A Canadian writes...

I came across a website that a woman created to promote a contest she is running. She's having a raffle for people who donate money to her best friend's sister, who has liver cancer, to cover the cost of her astronomical cancer-related medical bills. These bills are just for drugs and copays, which boggles my mind. Emily—the cancer patient—is a lesbian who lives in Kansas. Because she is a lesbian who lives in Kansas, she cannot be listed as a spousal dependant on her partner's insurance, so she must pay for these meds herself.
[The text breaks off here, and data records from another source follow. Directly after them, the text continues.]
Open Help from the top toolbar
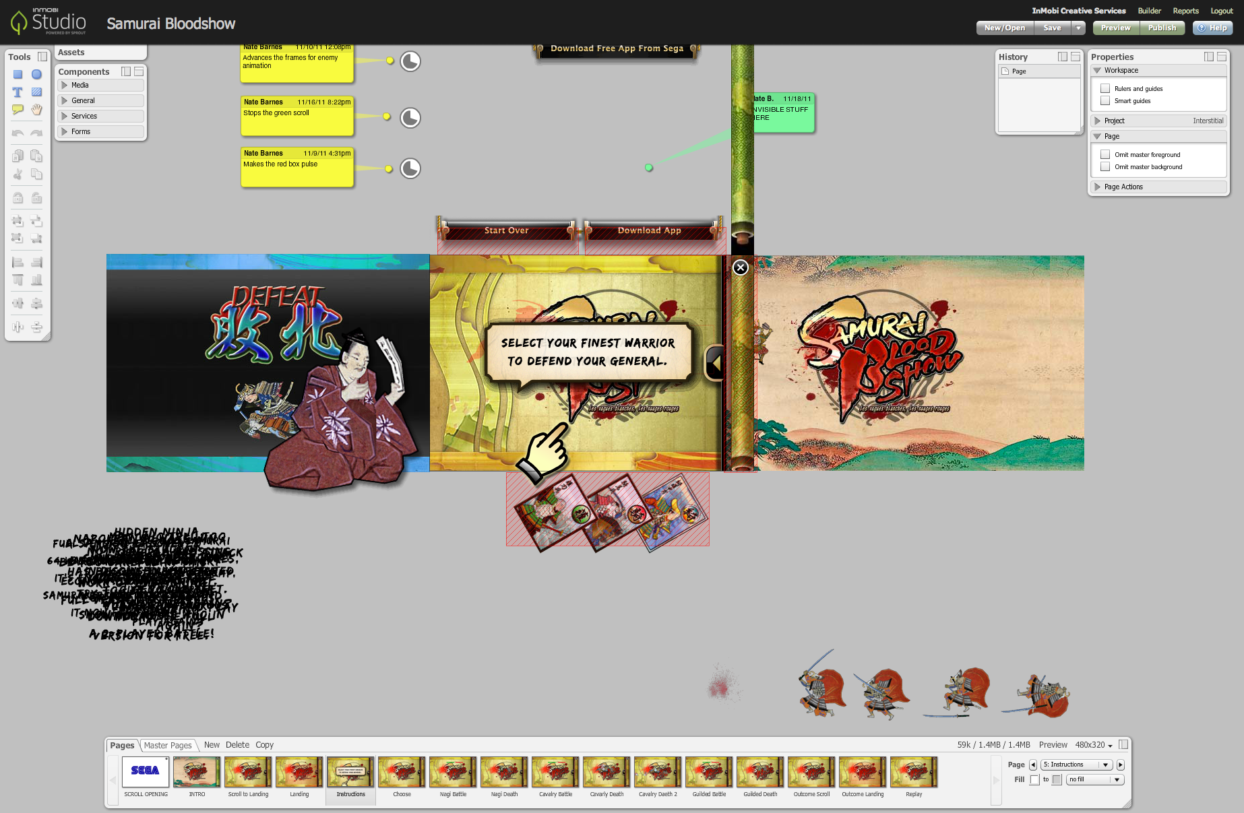Viewport: 1244px width, 813px height. point(1212,28)
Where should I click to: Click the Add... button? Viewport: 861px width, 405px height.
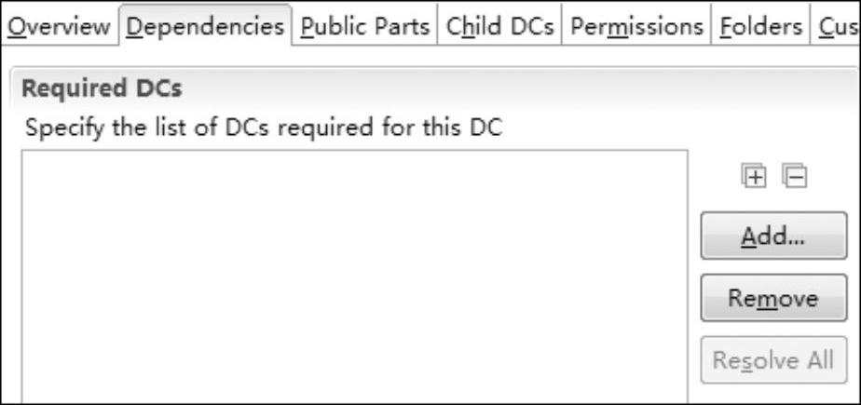coord(773,236)
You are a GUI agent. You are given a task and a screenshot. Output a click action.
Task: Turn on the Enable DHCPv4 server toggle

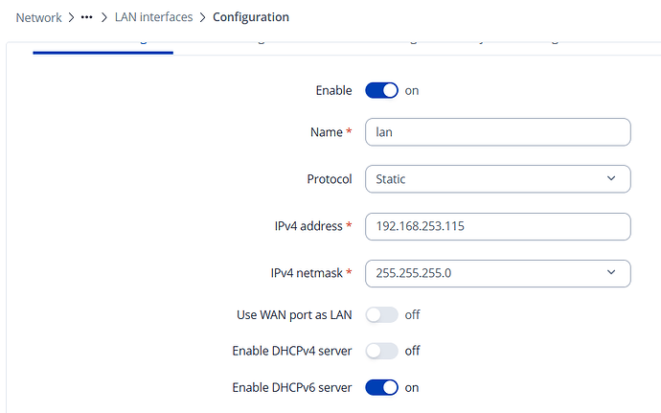pyautogui.click(x=381, y=351)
I live in Canada, and this is probably why I cannot understand how this. Please, explain to this confounded canuck two things. Firstly, why the hell is your country so hung up on the purported evils of socialized medicine? No one else is growing broke paying for medical care in other industrialized countries. Other countries—including my own—have healthy workforces. It's all funded from our taxes. What's the big deal?

Secondly, and no offence, but, what the fuck is wrong with your country? Why do people insist on making other people's lives a living hell (it's fucking cancer!) and deny basic rights like health care because they want to fuck people of the same sex? What does sexuality have to do with health care, or why does your country think it does? I don't get it. Really. Enlighten this incredibly lucky Canadian.

Colour Me a Confused Canadian

I find myself wondering about the sanity of my fellow Americans whenever I head up Canada to go snowboarding, a trip that takes us through northern Idaho. I can't count the number of times I've seen posters promoting fundraisers for sick people—sick children all too often—who don't have health coverage and whose families are being bankrupted by medical bills.

The redder the state, the more desperate the need for socialized medicine; the more desperate the need, the more rabid the support for politicians who oppose socialized medicine. But, hey, at least those politicians are makin' sure the queers can't get married. That's worth a few dead kids, ain't it?